Text block:
========
A Philadelphia food festival was abruptly canceled on Sunday, after its organizers’ decision to disinvite a food truck that services Israeli food prompted a major social-media backlash accusing them of antisemitism.

The festival, titled “A Taste of Home,” was intended to celebrate “diversity through food,” according to its organizers, a group called “Eat Up the Borders” whose stated mission is to “help promote small, family or immigrant-owned businesses.”

But around the time the event was scheduled to start, the group announced it had been canceled. Earlier on Sunday, Eat Up the Borders had taken down its Instagram page, which was flooded with more than 4,000 comments complaining that the food truck, which is called Moshava and serves Israeli street food like felafel and shawarma, had been removed from the roster. The outrage spanned social-media platforms.

“Horrific discrimination against Jews in Philadelphia,” the group wrote on Facebook in a post that drew hundreds of comments and shares. “Are we living in 1938 or 2021?”

On Twitter, the account @israellycool asked: “Do you think #EatUpTheBorders would expel an Asian food truck if there were threats, or do you think they would either a) cancel the entire event or b) hire security? I think you know the answer.”
========
Recorded data:

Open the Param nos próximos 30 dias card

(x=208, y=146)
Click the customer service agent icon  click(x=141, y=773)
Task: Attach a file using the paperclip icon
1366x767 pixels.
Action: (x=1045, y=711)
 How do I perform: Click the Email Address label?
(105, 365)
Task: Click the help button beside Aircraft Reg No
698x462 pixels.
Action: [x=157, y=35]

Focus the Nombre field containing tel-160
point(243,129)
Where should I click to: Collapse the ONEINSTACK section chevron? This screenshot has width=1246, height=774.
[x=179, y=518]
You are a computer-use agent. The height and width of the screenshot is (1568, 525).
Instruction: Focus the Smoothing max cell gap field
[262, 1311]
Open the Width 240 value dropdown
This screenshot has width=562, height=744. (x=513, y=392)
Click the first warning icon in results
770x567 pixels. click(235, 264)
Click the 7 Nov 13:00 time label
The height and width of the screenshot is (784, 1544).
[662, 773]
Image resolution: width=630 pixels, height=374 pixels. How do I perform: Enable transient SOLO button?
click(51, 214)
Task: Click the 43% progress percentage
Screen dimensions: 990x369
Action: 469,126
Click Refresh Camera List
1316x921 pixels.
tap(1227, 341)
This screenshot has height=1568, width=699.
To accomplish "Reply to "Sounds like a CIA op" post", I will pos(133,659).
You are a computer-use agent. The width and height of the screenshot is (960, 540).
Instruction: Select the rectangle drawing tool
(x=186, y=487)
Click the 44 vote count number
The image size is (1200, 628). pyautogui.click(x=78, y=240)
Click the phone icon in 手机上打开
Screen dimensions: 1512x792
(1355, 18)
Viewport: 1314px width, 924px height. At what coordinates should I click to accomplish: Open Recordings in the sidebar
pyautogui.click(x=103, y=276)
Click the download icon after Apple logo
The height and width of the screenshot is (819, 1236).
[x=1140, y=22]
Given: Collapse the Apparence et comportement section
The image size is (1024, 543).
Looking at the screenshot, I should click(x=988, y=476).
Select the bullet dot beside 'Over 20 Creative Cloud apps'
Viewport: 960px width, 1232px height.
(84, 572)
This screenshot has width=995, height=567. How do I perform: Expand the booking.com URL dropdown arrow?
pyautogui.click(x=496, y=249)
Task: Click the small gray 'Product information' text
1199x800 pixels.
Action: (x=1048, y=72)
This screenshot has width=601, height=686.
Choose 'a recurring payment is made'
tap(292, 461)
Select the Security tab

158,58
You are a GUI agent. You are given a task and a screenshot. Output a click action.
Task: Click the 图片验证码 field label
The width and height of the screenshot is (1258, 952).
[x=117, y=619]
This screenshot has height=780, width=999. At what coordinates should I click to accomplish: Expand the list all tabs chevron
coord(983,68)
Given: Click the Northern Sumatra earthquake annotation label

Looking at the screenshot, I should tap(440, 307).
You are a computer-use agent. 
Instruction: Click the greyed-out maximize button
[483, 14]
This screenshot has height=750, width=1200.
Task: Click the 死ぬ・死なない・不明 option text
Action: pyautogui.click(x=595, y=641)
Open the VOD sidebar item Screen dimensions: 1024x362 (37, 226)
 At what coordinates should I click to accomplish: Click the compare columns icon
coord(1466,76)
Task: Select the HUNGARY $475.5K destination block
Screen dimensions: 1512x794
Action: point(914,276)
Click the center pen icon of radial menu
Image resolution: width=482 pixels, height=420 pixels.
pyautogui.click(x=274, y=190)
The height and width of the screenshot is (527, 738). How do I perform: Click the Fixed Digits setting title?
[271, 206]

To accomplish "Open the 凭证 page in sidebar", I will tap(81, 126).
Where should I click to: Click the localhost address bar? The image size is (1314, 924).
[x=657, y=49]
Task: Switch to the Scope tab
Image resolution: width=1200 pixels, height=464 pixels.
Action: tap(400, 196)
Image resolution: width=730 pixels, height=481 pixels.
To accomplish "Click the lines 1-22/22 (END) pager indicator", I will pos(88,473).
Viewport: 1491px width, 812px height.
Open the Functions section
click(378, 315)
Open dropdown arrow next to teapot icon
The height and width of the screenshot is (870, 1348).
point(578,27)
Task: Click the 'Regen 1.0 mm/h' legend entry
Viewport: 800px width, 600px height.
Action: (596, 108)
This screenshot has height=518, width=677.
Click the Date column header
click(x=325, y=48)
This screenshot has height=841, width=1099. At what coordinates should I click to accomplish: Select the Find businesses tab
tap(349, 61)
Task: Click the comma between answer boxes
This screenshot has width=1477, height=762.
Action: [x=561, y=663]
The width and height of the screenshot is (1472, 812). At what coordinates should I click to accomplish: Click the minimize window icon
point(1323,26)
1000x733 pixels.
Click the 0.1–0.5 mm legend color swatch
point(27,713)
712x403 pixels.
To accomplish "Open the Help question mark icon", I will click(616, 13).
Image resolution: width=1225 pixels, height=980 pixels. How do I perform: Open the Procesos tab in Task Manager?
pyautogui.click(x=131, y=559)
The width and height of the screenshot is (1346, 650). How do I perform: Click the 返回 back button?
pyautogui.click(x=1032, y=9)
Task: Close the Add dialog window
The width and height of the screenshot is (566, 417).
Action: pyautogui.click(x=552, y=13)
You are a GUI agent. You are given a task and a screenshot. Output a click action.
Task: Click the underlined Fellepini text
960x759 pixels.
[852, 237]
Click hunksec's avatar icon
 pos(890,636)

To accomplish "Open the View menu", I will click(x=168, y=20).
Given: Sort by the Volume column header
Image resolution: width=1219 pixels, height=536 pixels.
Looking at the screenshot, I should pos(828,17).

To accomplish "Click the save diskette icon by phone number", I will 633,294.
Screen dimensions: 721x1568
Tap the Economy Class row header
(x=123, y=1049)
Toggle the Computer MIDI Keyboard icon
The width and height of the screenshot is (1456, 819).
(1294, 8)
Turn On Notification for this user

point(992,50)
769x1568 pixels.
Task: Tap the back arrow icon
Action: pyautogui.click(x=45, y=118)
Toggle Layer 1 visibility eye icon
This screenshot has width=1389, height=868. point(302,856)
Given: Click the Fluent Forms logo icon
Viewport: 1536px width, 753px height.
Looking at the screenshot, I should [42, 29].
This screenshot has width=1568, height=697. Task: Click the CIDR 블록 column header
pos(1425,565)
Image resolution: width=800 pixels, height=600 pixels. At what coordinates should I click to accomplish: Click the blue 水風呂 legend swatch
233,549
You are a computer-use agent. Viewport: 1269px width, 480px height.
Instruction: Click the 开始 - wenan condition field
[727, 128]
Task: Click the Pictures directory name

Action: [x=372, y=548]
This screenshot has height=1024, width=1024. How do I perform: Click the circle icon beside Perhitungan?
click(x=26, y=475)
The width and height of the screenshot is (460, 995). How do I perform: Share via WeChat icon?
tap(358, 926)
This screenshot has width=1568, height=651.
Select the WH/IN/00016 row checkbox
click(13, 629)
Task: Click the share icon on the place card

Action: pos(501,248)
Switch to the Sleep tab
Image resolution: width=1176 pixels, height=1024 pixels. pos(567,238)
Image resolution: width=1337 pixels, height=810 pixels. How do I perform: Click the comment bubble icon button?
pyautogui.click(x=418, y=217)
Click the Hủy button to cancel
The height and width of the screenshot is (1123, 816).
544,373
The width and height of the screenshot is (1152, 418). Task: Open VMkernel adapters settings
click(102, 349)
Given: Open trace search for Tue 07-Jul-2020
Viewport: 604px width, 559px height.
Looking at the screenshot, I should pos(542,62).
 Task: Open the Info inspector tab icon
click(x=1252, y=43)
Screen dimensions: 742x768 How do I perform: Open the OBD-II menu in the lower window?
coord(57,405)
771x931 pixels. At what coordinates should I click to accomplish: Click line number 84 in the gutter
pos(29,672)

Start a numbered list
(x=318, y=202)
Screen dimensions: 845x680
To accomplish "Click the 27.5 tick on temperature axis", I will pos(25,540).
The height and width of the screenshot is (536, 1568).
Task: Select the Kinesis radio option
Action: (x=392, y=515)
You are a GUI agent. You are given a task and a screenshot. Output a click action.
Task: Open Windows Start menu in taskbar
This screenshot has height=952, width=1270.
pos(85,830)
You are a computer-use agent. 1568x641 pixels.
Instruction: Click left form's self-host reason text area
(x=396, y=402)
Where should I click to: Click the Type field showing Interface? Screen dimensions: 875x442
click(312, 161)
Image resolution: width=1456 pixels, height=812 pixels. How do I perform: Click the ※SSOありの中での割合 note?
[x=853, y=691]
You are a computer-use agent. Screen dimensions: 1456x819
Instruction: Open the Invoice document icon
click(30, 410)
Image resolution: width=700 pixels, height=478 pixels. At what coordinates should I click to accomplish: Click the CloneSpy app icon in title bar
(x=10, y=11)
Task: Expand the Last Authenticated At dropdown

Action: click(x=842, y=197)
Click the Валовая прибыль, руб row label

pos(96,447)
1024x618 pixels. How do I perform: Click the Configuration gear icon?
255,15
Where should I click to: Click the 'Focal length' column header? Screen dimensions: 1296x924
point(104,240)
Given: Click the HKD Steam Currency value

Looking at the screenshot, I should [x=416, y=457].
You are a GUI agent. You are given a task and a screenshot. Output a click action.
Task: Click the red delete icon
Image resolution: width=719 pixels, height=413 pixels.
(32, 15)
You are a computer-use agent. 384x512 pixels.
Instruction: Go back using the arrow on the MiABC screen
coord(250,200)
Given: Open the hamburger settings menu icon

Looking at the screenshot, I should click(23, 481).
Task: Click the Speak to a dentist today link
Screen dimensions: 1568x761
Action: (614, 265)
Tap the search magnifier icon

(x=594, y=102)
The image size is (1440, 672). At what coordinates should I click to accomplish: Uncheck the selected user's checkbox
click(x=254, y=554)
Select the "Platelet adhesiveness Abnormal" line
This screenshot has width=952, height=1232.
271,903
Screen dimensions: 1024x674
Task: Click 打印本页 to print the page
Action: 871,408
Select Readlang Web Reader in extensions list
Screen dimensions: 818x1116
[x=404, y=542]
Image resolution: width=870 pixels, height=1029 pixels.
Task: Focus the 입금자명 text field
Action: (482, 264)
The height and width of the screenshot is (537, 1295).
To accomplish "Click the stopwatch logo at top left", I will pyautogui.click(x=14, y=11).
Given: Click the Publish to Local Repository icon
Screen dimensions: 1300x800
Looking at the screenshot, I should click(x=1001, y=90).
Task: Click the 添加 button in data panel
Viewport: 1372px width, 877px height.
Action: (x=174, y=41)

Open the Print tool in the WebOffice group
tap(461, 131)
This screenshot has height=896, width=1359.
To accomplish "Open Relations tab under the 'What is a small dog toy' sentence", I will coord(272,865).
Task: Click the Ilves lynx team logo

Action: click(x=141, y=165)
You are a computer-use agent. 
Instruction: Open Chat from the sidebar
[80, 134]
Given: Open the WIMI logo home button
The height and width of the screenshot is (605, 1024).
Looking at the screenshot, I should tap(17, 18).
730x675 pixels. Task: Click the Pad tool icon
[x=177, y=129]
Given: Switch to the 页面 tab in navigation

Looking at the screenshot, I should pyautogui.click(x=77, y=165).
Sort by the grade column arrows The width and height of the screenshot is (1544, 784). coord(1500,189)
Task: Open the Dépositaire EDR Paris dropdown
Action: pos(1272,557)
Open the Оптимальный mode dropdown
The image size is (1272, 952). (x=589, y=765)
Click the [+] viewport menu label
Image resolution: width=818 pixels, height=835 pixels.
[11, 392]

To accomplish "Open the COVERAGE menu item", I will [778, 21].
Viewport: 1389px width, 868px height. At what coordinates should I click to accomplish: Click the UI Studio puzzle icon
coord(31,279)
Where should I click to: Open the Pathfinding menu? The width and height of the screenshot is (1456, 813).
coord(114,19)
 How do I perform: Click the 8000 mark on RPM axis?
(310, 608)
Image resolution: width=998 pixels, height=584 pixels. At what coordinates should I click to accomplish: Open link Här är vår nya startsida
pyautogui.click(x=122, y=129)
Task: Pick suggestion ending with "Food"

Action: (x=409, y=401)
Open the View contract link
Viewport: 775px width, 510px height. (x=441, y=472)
========
Brief 1:
How many lines of the entries contain the string "using"? Case counts, and give only the number.
Brief 2:
Continue the news excerpt about the canceled Philadelphia food festival from its last sentence.
The news excerpt and the entries have nothing to do with each other.

Written reply 1:
2

Written reply 2:
The owner and chef of Moshava is Nir Sheynfeld, who is originally from Even Yehuda, Israel. He once worked at Zahav, Michael Solomonov’s famous Israeli restaurant in Philadelphia, and said in a phone interview that he had actually timed the truck’s grand opening a month ago to a prior event run by Eat Up the Borders, and was notified of the cancellation on Thursday.

“They heard rumors of a protest forming against us being there because we are Israeli,” he said. “They felt like it was the best move for the safety of their guests by removing us even though we’ve been booked for months. I guess they were getting calls from people and they were scared and didn’t want to put their guests in danger. We felt hurt and disappointed, but I’m not angry.”

Eat Up the Borders did not say which of the nine scheduled vendors were being removed when it announced the decision via Instagram on Saturday. Representatives of the group could not be reached on Sunday.

“In order to provide the best experience to all, we decided to remove one of our food vendors from Sunday’s event,” the Instagram post said. “This decision came from listening to the concerns of community that we love and serve. Our intent is never to cause any harm. We’re sorry, and we realize being more educated is the first step in preventing that from happening again.”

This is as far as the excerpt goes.